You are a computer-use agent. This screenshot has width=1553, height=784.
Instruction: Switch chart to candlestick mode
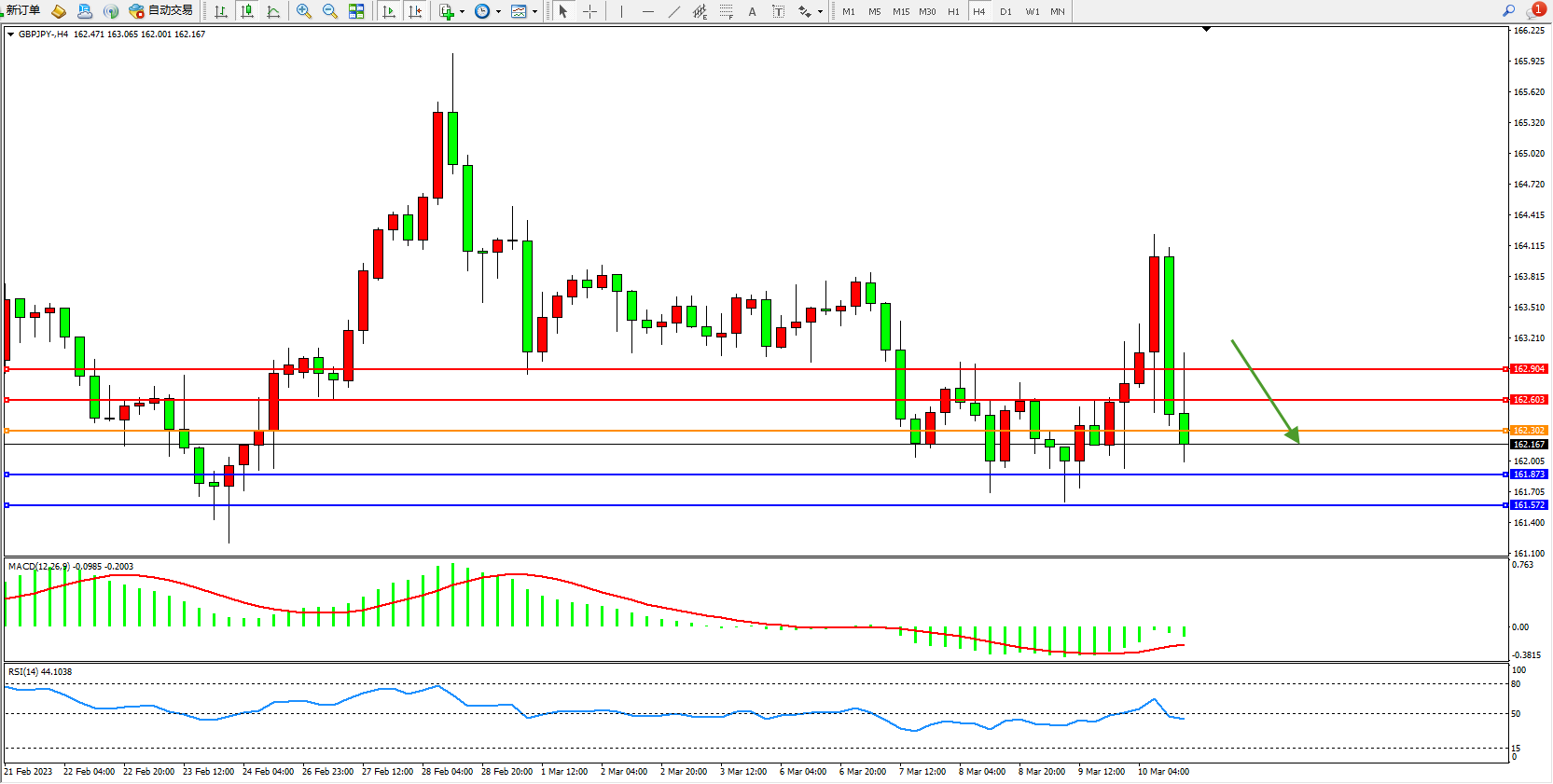coord(247,11)
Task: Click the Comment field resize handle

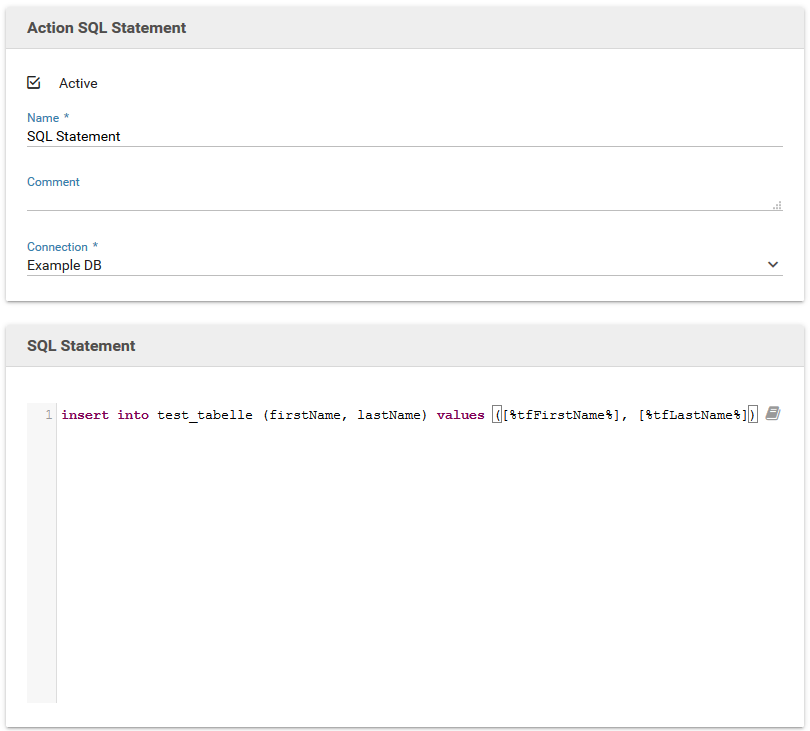Action: click(777, 205)
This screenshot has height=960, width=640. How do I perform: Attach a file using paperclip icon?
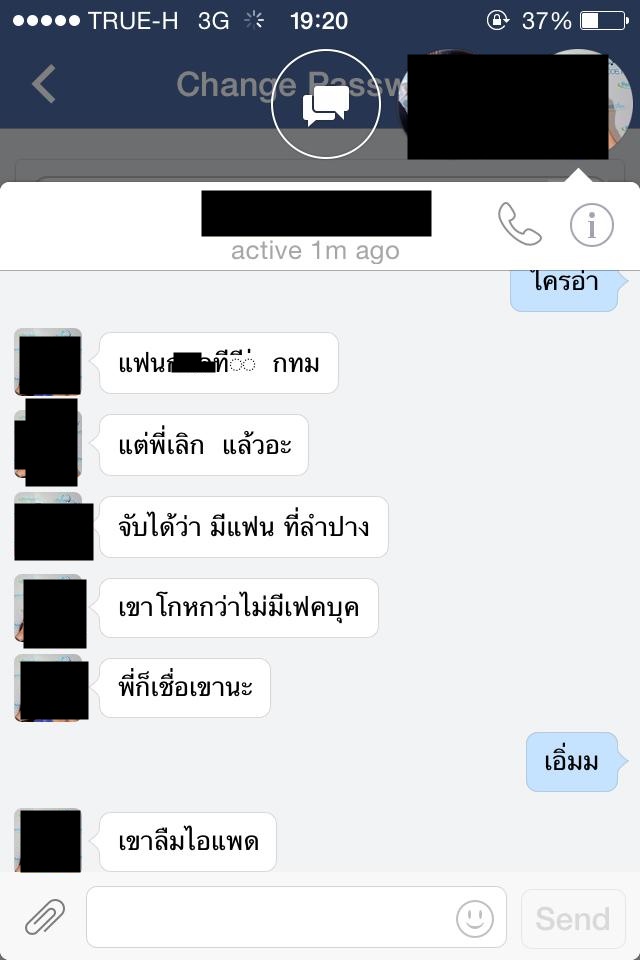[x=45, y=917]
--
◆ **WORK TASK**:
An exact transcription is needed, covering the line with "Task: Click the Comment field resize handle" and every line after it to the end of the entries, but not the pictures.

◆ **ANSWER TO THIS TASK**:
Task: Click the Comment field resize handle

Action: click(777, 205)
This screenshot has height=960, width=640. How do I perform: Attach a file using paperclip icon?
[x=45, y=917]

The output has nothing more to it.